Foram cerca de seis meses afastado dos gramados, mas Ramiro já volta aos treinamentos

Foram cerca de seis meses afastado dos gramados, mas Ramiro já volta aos treinamentos

“Foi um momento complicado para mim. Ficar fora da equipe, dos jogos e de treinamentos, por tanto tempo foi um pouco complicado. Porque eu nunca tinha ficado na minha carreira tanto tempo afastado. Tive que me apegar muito na minha família, em coisas boas, e procurar também focar muito no meu tratamento, na minha fisioterapia, para que fizesse esse tratamento de forma correta e voltasse da melhor maneira possível”, disse o volante.

Segundo Ramiro, a rotina de um jogador em recuperação é cansativa e meio chata.

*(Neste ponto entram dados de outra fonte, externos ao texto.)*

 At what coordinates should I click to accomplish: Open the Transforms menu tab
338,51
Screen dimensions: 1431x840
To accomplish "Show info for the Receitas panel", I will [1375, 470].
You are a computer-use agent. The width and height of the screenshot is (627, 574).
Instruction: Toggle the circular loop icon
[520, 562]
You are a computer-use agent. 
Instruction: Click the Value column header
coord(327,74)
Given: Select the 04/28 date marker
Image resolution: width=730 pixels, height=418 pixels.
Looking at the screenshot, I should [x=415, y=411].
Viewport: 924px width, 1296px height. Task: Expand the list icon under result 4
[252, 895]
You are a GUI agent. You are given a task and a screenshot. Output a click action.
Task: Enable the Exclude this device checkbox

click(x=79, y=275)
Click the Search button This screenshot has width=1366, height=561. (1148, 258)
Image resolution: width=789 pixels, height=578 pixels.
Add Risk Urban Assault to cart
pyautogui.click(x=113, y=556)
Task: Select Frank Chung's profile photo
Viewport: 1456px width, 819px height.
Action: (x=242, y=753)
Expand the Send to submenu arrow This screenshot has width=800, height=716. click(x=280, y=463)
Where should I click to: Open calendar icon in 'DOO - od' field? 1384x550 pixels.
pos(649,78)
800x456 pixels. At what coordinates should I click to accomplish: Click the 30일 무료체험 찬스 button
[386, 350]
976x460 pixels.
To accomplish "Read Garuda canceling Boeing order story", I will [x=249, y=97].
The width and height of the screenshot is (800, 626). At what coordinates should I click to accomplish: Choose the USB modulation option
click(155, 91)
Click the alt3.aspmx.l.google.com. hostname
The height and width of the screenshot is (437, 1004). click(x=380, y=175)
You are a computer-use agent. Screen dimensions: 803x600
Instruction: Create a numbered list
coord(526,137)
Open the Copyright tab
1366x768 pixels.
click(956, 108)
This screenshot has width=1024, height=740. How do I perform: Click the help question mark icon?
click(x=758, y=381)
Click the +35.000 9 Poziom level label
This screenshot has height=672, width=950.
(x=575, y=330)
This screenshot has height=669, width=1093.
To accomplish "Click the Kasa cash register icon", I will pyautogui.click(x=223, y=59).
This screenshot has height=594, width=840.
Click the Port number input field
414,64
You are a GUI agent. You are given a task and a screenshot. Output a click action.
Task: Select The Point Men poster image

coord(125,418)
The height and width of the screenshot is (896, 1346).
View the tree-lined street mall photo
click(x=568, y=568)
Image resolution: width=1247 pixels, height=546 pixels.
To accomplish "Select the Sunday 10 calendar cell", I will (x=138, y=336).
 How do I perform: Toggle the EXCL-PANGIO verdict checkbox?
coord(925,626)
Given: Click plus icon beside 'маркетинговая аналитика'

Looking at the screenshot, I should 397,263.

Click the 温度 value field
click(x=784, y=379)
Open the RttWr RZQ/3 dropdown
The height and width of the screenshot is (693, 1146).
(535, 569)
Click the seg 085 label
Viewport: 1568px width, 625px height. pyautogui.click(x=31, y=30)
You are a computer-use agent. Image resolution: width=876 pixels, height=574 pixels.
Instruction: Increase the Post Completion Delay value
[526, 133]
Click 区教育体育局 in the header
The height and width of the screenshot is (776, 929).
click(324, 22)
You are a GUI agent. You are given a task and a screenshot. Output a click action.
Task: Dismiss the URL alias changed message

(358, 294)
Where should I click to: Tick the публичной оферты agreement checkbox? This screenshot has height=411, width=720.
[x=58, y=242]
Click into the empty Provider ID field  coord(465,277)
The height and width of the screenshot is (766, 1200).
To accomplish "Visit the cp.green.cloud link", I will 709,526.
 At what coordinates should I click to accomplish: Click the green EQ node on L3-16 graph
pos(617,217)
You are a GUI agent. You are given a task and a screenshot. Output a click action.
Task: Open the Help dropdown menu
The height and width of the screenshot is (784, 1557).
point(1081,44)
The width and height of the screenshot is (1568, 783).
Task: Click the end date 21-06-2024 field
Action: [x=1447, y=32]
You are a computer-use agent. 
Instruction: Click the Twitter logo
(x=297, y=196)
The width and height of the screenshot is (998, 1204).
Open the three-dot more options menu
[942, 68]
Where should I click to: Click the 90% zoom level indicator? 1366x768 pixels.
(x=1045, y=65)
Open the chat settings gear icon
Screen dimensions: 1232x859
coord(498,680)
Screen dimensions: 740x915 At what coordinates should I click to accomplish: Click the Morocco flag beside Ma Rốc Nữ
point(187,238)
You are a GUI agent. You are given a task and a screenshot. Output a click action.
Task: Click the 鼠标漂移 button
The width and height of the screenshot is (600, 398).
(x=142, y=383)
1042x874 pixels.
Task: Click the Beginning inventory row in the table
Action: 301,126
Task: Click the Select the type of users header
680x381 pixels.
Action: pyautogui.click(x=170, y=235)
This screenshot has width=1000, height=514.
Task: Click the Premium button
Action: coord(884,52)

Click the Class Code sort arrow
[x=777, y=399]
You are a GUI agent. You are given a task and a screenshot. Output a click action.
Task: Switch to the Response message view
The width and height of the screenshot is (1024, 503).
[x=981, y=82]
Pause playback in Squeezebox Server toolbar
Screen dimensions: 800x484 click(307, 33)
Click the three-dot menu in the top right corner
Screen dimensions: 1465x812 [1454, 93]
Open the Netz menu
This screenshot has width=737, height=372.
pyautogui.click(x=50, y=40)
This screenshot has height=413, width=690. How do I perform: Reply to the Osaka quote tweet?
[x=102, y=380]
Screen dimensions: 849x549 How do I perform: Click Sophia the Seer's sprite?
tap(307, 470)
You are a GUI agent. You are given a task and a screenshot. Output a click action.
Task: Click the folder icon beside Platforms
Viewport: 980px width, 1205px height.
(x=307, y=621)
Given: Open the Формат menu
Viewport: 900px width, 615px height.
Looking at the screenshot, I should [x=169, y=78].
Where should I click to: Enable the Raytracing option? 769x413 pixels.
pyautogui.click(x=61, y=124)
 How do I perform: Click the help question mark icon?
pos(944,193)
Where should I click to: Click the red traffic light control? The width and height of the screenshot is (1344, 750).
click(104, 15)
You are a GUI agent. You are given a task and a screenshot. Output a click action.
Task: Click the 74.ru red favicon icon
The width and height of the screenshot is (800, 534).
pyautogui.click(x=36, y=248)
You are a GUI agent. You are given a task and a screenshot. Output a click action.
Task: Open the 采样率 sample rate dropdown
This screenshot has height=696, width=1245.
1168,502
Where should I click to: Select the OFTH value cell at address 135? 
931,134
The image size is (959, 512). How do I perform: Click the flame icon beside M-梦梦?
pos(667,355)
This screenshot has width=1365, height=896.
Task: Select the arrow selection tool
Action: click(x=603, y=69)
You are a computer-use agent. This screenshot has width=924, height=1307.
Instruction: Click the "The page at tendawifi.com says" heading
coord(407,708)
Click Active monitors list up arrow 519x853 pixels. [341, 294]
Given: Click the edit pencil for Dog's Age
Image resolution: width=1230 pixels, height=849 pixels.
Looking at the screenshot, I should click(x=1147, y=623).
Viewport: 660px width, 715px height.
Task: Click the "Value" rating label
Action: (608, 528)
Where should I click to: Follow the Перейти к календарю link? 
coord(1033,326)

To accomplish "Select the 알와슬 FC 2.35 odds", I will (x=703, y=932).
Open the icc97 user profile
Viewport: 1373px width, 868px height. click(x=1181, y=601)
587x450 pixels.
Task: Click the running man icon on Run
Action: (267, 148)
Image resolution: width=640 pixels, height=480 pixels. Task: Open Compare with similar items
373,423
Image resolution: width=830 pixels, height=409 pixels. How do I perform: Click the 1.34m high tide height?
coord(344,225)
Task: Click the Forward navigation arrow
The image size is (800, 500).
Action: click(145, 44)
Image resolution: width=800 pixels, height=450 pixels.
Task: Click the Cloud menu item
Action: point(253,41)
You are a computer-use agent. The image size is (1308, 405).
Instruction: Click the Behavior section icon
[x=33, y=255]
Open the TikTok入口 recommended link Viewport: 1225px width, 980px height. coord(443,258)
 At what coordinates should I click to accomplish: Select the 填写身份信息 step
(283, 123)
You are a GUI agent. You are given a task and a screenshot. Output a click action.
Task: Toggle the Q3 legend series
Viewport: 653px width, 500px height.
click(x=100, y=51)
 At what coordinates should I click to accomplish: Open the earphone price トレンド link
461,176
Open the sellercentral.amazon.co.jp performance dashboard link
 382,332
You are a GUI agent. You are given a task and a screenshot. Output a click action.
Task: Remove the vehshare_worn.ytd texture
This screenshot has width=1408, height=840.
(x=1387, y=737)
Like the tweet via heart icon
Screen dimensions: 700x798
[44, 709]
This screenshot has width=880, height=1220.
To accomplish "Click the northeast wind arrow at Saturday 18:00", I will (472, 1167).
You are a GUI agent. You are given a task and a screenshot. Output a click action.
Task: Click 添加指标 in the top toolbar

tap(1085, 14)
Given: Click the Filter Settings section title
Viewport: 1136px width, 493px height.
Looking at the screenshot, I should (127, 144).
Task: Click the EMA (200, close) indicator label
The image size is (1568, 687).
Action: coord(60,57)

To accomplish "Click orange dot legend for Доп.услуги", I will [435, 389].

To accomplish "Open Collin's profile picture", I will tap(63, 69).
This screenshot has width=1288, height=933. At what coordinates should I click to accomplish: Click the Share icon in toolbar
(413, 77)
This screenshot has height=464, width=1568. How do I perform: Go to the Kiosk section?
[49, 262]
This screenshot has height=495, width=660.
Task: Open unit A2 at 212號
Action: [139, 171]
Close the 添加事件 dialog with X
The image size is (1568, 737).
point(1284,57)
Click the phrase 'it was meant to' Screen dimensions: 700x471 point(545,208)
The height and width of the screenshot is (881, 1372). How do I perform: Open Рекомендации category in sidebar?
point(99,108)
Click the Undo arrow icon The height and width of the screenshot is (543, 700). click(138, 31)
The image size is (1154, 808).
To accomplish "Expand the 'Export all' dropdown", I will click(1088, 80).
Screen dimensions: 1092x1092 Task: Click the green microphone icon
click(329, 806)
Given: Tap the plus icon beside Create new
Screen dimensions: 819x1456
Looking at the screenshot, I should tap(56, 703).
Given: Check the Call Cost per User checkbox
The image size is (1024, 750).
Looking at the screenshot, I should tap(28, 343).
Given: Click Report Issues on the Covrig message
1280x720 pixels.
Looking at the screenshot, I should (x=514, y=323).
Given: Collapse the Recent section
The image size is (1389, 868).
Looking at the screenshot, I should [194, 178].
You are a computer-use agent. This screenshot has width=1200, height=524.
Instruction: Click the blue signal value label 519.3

“A maior dificuldade é não ter a minha rotina como eu estava acostumado a ter. Uma rotina de treinamentos, de trabalho com bola, com todo grupo, com todos os colegas. Tendo uma rotina um pouco diferente, de fisioterapia, é uma rotina importante, mas cansativa, meio chata, porque acaba sendo um pouco repetitivo. A parte psicológica é a mais importante nesse momento. Por isso procurei me apegar a coisas positivas, buscando ouvir meus amigos e minha família, que é quem está com a gente nos momentos bons e ruins”, ressaltou Ramiro.

Os objetivos
“Meu primeiro objetivo era o de curar 100% da lesão, algo que já foi alcançado. Agora eu procuro evoluir a cada dia na parte física e na parte técnica também, porque eu fiquei um longo período fora, e a gente acaba sentindo bastante essa falta de ritmo. Quero, aos poucos, evoluir nesse sentido e poder ficar à disposição do Roger o mais rápido possível”, definiu.